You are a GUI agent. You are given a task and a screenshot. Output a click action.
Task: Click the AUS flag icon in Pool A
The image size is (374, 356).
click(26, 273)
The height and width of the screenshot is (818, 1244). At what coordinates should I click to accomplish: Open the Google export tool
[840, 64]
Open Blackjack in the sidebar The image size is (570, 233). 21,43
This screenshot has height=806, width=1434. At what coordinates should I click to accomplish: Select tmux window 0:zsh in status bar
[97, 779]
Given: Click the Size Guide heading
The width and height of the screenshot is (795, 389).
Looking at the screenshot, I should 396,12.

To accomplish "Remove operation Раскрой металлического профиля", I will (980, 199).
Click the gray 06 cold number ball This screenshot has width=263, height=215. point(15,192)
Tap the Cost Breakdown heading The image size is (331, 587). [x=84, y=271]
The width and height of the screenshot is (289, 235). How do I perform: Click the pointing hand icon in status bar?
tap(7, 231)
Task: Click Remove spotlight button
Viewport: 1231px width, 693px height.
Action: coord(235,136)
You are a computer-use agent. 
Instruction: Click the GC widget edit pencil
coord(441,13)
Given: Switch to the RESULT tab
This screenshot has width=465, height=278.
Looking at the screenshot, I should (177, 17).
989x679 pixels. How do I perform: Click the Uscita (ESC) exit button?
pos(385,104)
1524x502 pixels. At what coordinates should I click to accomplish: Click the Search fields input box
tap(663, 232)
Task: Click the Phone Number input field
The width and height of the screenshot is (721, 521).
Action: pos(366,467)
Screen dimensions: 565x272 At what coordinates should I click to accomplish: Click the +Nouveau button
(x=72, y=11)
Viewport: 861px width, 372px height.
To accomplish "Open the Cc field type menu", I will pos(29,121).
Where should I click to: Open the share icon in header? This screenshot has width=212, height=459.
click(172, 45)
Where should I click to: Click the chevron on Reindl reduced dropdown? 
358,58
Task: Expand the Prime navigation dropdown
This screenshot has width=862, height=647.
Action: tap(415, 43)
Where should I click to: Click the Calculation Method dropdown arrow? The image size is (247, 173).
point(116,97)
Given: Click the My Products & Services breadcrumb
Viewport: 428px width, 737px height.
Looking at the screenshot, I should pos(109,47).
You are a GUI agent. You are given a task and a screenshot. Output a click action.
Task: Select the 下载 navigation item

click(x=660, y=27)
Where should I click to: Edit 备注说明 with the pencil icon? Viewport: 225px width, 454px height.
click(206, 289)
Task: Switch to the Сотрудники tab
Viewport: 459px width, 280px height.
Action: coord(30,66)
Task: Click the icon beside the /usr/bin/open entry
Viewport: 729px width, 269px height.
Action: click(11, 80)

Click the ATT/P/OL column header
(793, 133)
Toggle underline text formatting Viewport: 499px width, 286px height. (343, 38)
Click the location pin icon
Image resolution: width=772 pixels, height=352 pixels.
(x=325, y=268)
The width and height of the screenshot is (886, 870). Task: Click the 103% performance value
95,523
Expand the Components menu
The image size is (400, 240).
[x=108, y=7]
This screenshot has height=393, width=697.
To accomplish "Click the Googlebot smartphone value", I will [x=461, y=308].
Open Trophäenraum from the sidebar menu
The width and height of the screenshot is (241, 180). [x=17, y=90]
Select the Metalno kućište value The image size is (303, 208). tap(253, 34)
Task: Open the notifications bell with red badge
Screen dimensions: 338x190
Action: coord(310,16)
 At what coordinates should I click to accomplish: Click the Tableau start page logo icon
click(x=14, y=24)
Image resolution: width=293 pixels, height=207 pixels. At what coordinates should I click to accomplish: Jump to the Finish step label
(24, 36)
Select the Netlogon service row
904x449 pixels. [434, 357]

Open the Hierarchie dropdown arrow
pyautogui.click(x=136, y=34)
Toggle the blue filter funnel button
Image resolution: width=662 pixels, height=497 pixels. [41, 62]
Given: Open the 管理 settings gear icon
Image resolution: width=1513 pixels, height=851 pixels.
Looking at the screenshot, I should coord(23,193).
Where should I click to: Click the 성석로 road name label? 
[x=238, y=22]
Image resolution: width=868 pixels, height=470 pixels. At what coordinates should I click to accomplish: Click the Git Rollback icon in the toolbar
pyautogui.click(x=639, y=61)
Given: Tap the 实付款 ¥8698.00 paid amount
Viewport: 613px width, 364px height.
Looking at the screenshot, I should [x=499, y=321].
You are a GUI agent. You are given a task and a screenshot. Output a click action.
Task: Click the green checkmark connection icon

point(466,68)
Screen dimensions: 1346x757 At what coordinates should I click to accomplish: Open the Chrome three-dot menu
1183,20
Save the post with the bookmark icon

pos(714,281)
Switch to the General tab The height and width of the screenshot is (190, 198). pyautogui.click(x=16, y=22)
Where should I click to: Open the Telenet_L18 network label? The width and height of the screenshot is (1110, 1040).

Task description:
Scan the material above and determine how many lines include the word "heading"; report only the number.

Result:
2